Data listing
# # # # # # #
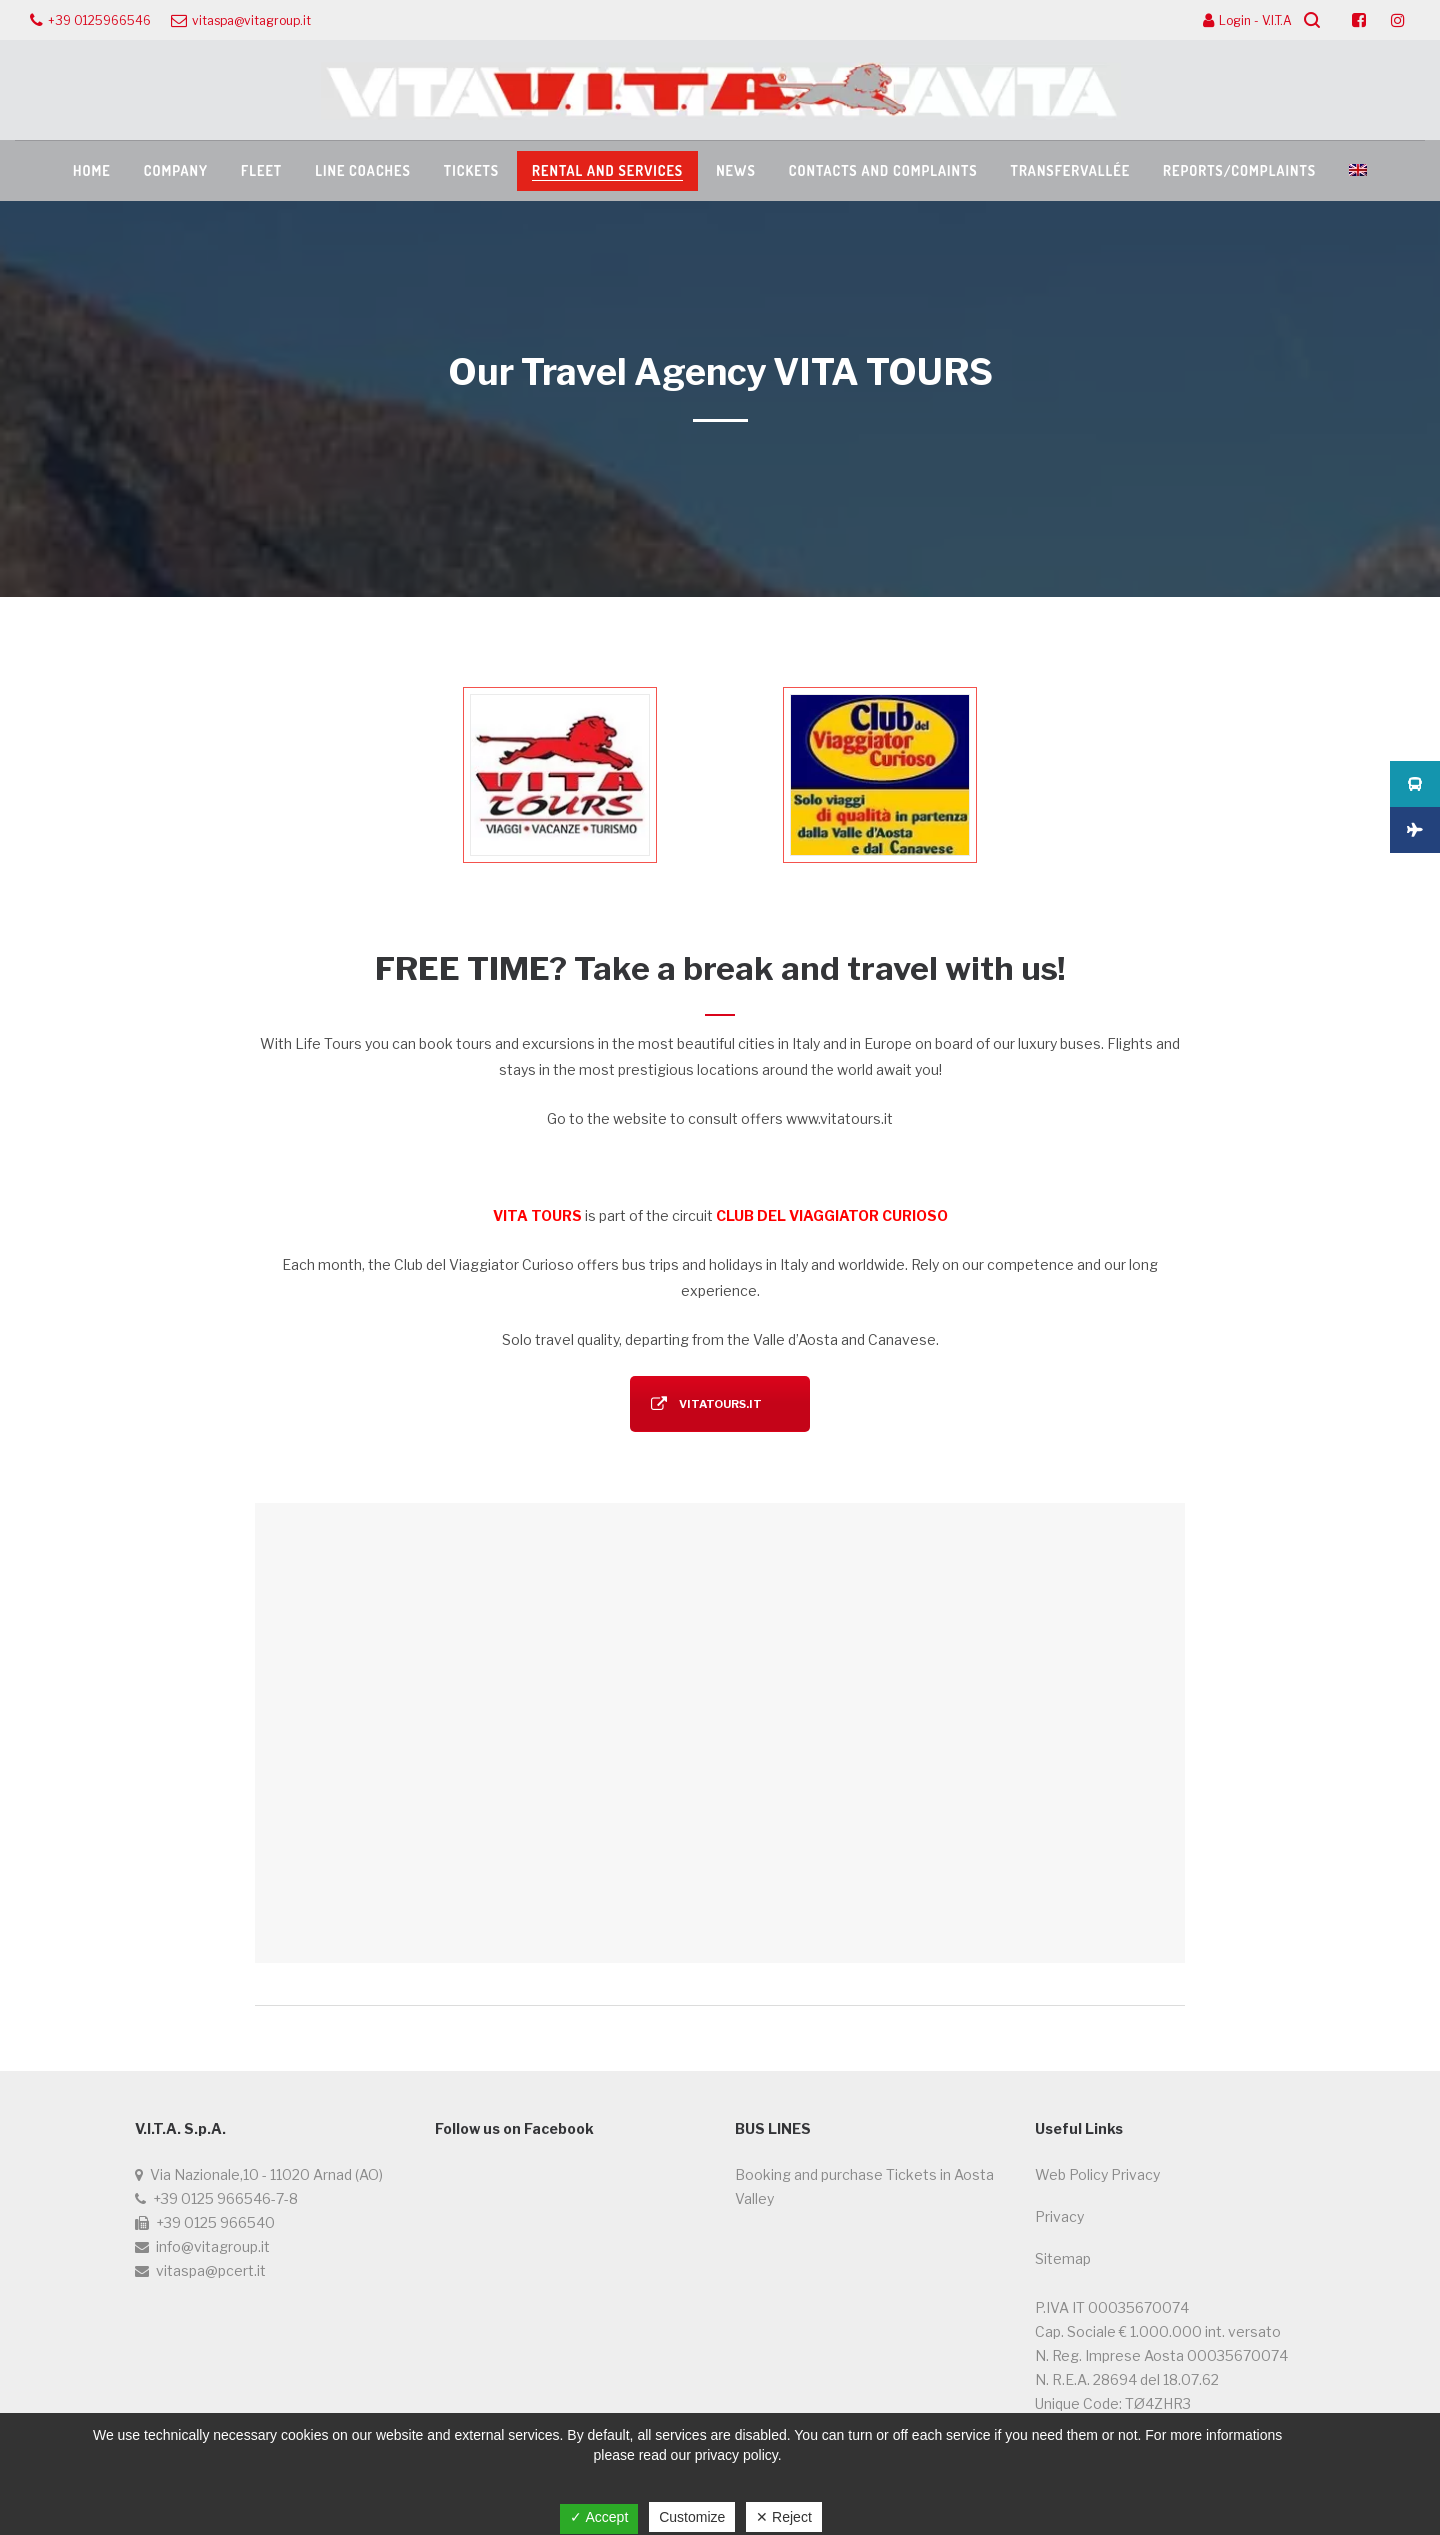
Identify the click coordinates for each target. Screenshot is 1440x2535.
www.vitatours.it (839, 1118)
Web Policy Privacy (1097, 2174)
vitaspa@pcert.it (211, 2270)
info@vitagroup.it (213, 2246)
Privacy (1059, 2216)
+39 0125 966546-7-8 (225, 2198)
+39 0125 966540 (215, 2222)
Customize (692, 2517)
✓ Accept (599, 2517)
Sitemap (1063, 2258)
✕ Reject (784, 2517)
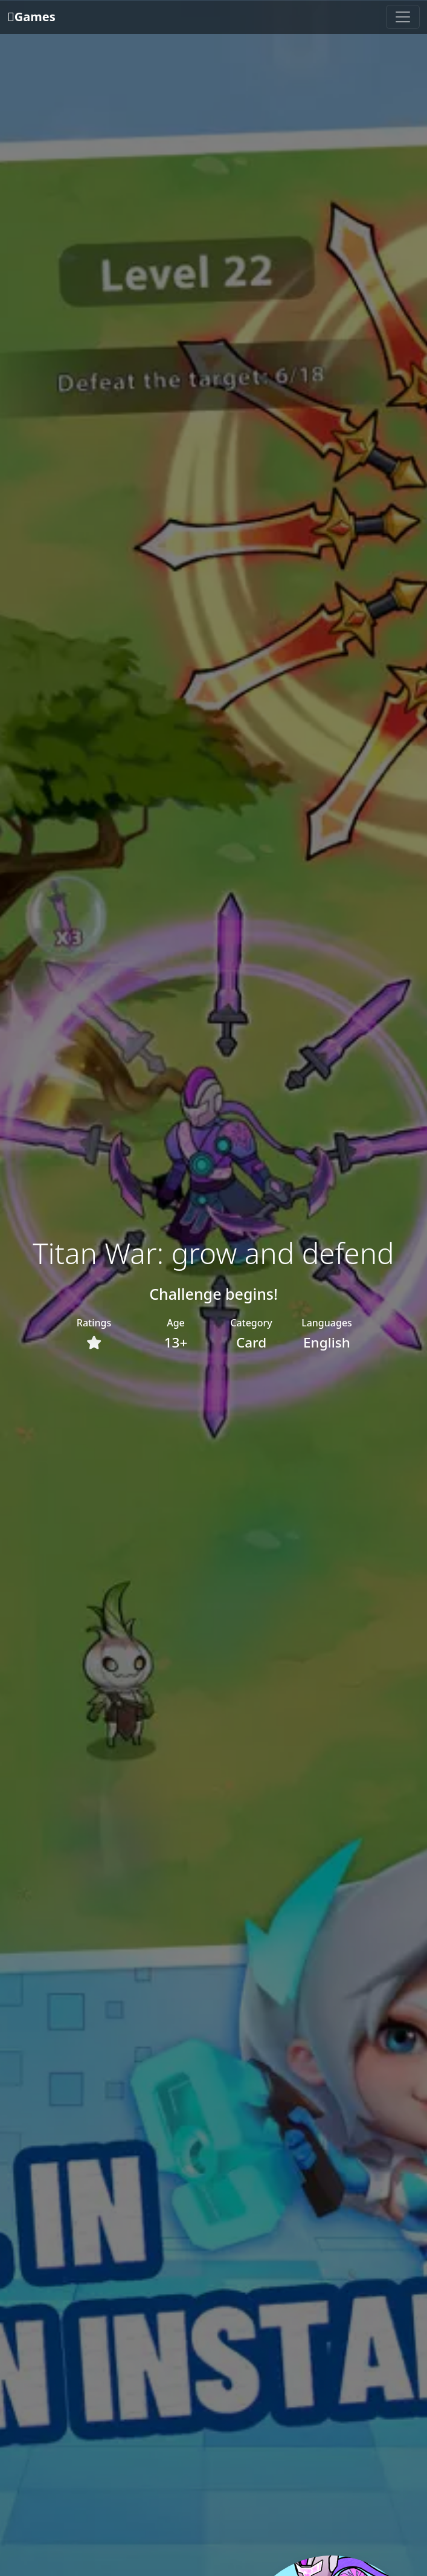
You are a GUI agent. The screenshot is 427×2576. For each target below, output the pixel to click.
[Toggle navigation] (403, 17)
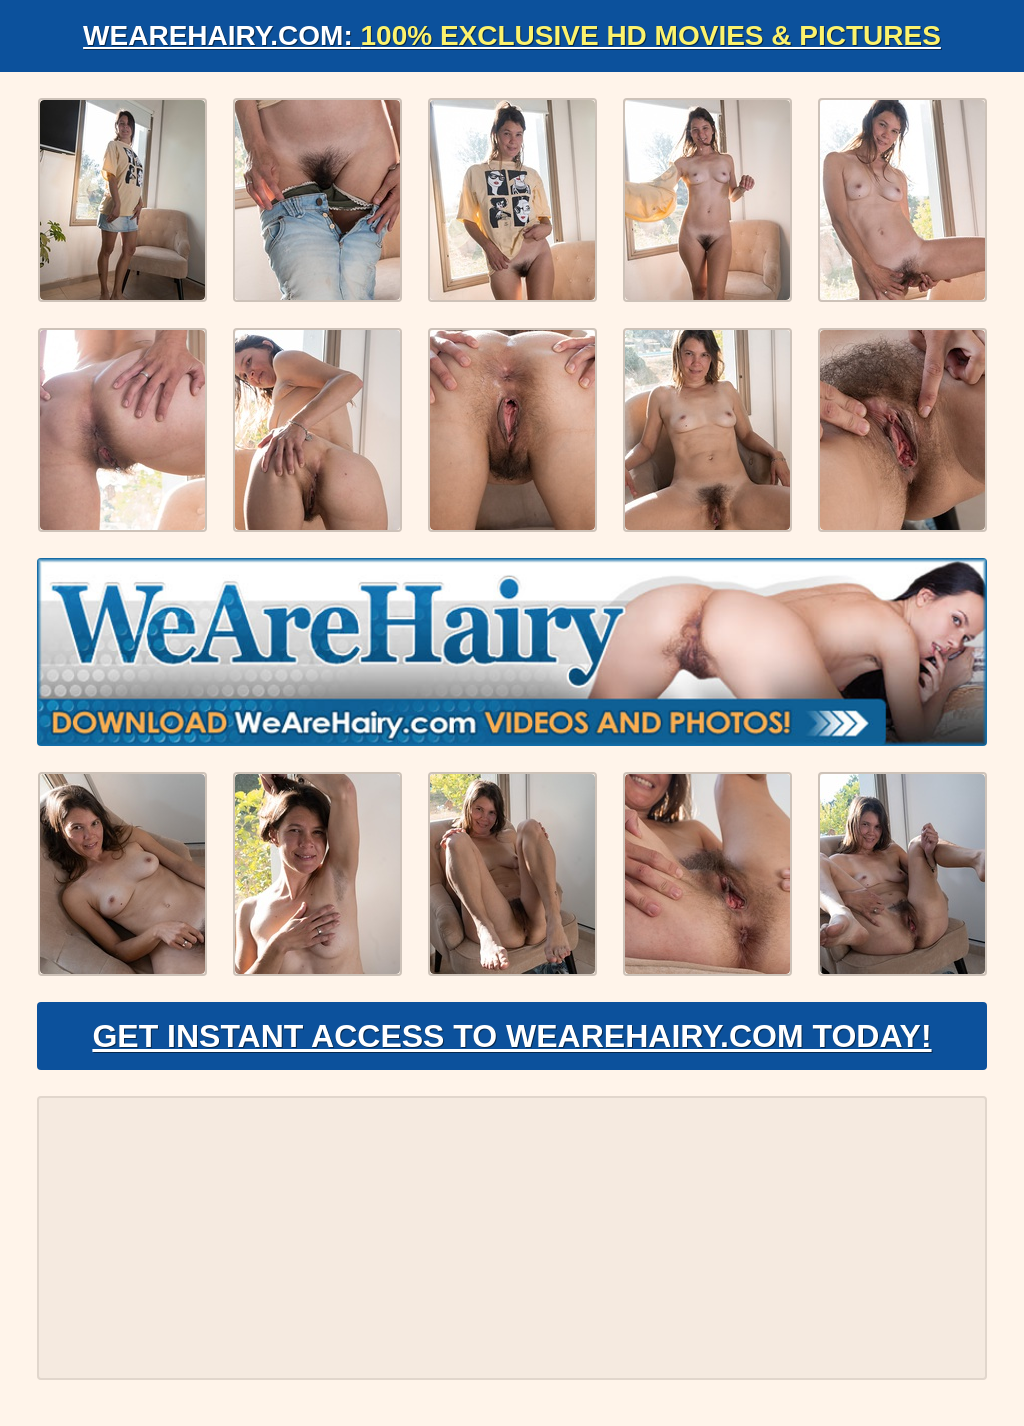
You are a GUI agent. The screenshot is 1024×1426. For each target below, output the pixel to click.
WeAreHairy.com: (512, 35)
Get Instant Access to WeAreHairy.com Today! (511, 1036)
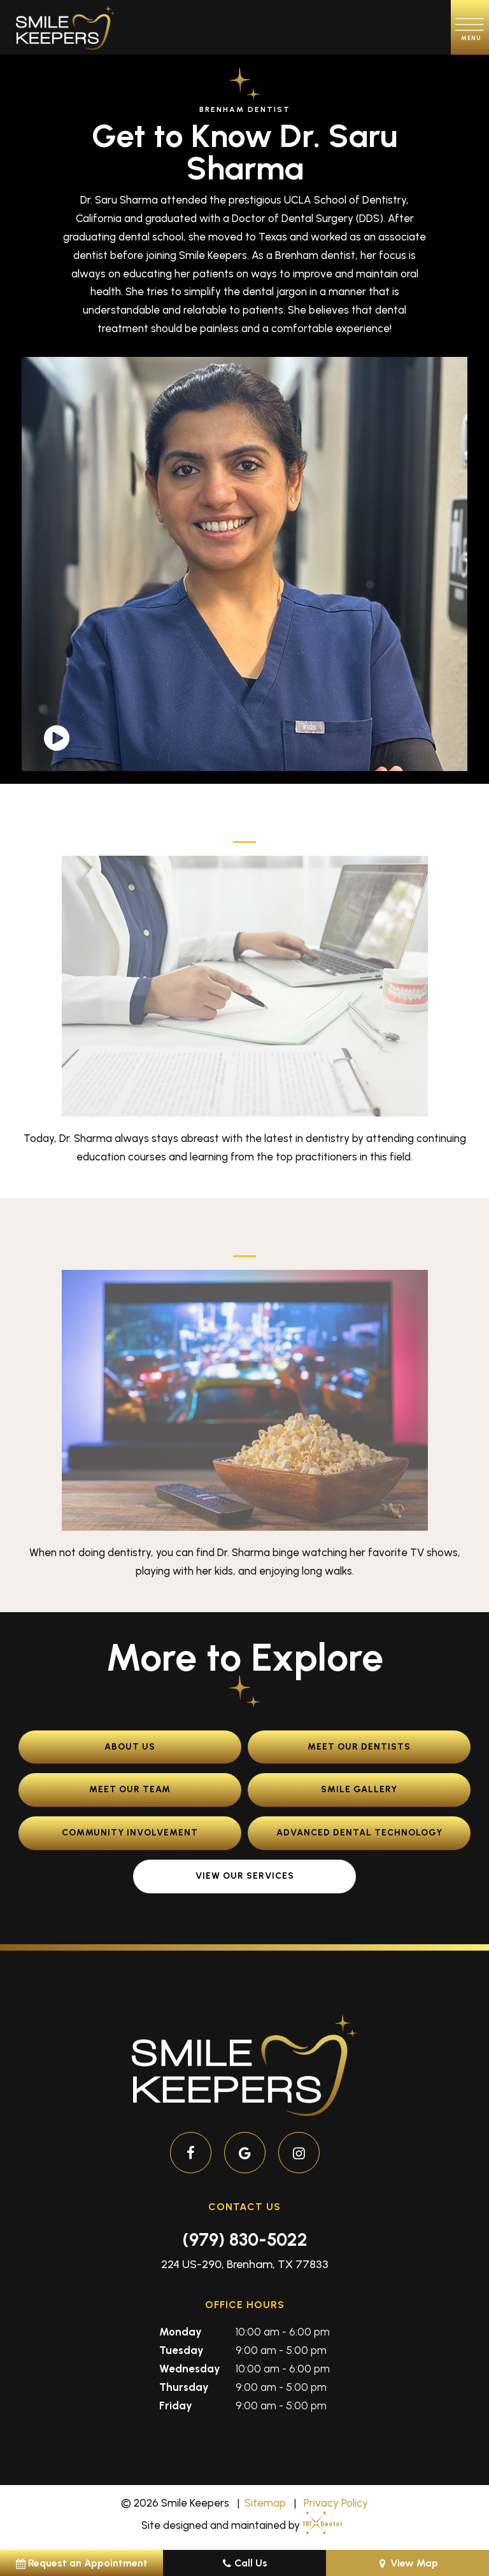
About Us (129, 1746)
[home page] (65, 27)
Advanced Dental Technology (359, 1832)
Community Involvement (130, 1832)
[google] (245, 2152)
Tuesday (181, 2350)
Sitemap (265, 2502)
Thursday (184, 2387)
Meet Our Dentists (359, 1746)
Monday (180, 2331)
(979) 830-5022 (245, 2239)
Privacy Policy (336, 2502)
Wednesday (189, 2368)
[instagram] (299, 2152)
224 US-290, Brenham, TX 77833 (245, 2264)
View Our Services (244, 1875)
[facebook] (190, 2152)
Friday (175, 2405)
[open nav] (470, 27)
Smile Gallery (359, 1789)
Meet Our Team (130, 1789)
# # # # # # #
_DIRECTIONS FOR THIS TASK_
Copy out every one of the items above verbatim, line by line, leaving out the pictures.

_TASK RESPONSE_
Identify the click coordinates for each target. Screenshot is 1440x2535.
www.vitatours.it (839, 1118)
Web Policy Privacy (1097, 2174)
vitaspa@pcert.it (211, 2270)
info@vitagroup.it (213, 2246)
Privacy (1059, 2216)
+39 0125 966546-7-8 (225, 2198)
+39 0125 966540 (215, 2222)
Customize (692, 2517)
✓ Accept (599, 2517)
Sitemap (1063, 2258)
✕ Reject (784, 2517)
You are a GUI agent. The screenshot is 427×2576. For each target below, output the pixel to click.
[Toggle navigation] (403, 17)
You are a GUI agent. The screenshot is 1024×1426. For each target below, output the pixel to click.
WeAreHairy.com: (512, 35)
Get Instant Access to WeAreHairy.com Today! (511, 1036)
About Us (129, 1746)
[home page] (65, 27)
Advanced Dental Technology (359, 1832)
Community Involvement (130, 1832)
[google] (245, 2152)
Tuesday (181, 2350)
Sitemap (265, 2502)
Thursday (184, 2387)
Meet Our Dentists (359, 1746)
Monday (180, 2331)
(979) 830-5022 (245, 2239)
Privacy Policy (336, 2502)
Wednesday (189, 2368)
[instagram] (299, 2152)
224 US-290, Brenham, TX 77833 (245, 2264)
View Our Services (244, 1875)
[facebook] (190, 2152)
Friday (175, 2405)
[open nav] (470, 27)
Smile Gallery (359, 1789)
Meet Our Team (130, 1789)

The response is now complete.